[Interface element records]
++++++++

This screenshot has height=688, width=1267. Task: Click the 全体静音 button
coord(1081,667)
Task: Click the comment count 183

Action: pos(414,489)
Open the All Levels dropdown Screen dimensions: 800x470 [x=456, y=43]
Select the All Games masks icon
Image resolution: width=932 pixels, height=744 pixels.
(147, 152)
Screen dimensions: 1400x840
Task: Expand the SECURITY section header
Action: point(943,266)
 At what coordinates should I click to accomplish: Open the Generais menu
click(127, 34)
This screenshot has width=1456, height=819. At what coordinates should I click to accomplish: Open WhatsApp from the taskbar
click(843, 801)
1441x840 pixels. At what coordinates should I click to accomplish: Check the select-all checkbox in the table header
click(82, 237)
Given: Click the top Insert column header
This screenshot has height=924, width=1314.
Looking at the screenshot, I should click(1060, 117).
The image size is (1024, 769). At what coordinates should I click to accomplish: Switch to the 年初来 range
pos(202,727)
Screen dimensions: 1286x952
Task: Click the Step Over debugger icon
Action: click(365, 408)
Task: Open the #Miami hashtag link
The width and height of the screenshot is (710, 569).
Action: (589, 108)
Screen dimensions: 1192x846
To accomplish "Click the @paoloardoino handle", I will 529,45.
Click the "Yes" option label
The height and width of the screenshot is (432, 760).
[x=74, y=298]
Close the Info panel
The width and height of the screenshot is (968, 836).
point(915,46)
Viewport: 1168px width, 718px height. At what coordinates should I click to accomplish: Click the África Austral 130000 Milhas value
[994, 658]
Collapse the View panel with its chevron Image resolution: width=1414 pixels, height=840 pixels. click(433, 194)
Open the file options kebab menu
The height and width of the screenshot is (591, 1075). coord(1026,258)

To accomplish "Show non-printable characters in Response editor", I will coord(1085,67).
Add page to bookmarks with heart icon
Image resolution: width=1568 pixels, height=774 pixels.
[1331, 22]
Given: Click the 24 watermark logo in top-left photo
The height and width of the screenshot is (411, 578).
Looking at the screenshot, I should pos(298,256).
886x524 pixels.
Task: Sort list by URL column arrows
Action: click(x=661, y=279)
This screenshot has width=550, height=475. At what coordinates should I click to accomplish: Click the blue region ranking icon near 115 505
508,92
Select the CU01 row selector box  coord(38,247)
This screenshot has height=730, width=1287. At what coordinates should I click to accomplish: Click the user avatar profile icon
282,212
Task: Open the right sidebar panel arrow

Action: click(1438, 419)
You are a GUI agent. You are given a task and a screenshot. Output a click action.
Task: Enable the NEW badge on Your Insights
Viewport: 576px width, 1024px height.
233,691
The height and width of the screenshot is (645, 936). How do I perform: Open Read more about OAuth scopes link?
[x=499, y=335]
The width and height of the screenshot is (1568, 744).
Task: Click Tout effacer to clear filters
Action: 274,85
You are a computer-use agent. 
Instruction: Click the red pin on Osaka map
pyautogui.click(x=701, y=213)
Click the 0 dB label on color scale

++++++++

# [Problem]
Copy out the entries above again, putting "achieve" wherever "accomplish" appears and leaving all other text as it is.

# [Exercise response]
This screenshot has height=688, width=1267. Task: Click the 全体静音 button
coord(1081,667)
Task: Click the comment count 183

Action: pos(414,489)
Open the All Levels dropdown Screen dimensions: 800x470 [x=456, y=43]
Select the All Games masks icon
Image resolution: width=932 pixels, height=744 pixels.
(147, 152)
Screen dimensions: 1400x840
Task: Expand the SECURITY section header
Action: point(943,266)
 At what coordinates should I click to achieve: Open the Generais menu
click(127, 34)
This screenshot has width=1456, height=819. At what coordinates should I click to achieve: Open WhatsApp from the taskbar
click(843, 801)
1441x840 pixels. At what coordinates should I click to achieve: Check the select-all checkbox in the table header
click(82, 237)
Given: Click the top Insert column header
This screenshot has height=924, width=1314.
Looking at the screenshot, I should click(1060, 117).
The image size is (1024, 769). At what coordinates should I click to achieve: Switch to the 年初来 range
pos(202,727)
Screen dimensions: 1286x952
Task: Click the Step Over debugger icon
Action: click(365, 408)
Task: Open the #Miami hashtag link
The width and height of the screenshot is (710, 569).
Action: (589, 108)
Screen dimensions: 1192x846
To achieve "Click the @paoloardoino handle", I will 529,45.
Click the "Yes" option label
The height and width of the screenshot is (432, 760).
[x=74, y=298]
Close the Info panel
The width and height of the screenshot is (968, 836).
point(915,46)
Viewport: 1168px width, 718px height. At what coordinates should I click to achieve: Click the África Austral 130000 Milhas value
[994, 658]
Collapse the View panel with its chevron Image resolution: width=1414 pixels, height=840 pixels. click(433, 194)
Open the file options kebab menu
The height and width of the screenshot is (591, 1075). coord(1026,258)

To achieve "Show non-printable characters in Response editor", I will coord(1085,67).
Add page to bookmarks with heart icon
Image resolution: width=1568 pixels, height=774 pixels.
[1331, 22]
Given: Click the 24 watermark logo in top-left photo
The height and width of the screenshot is (411, 578).
Looking at the screenshot, I should pos(298,256).
886x524 pixels.
Task: Sort list by URL column arrows
Action: click(x=661, y=279)
This screenshot has width=550, height=475. At what coordinates should I click to achieve: Click the blue region ranking icon near 115 505
508,92
Select the CU01 row selector box  coord(38,247)
This screenshot has height=730, width=1287. At what coordinates should I click to achieve: Click the user avatar profile icon
282,212
Task: Open the right sidebar panel arrow

Action: click(1438, 419)
You are a GUI agent. You are given a task and a screenshot. Output a click action.
Task: Enable the NEW badge on Your Insights
Viewport: 576px width, 1024px height.
233,691
The height and width of the screenshot is (645, 936). How do I perform: Open Read more about OAuth scopes link?
[x=499, y=335]
The width and height of the screenshot is (1568, 744).
Task: Click Tout effacer to clear filters
Action: 274,85
You are a computer-use agent. 
Instruction: Click the red pin on Osaka map
pyautogui.click(x=701, y=213)
Click the 0 dB label on color scale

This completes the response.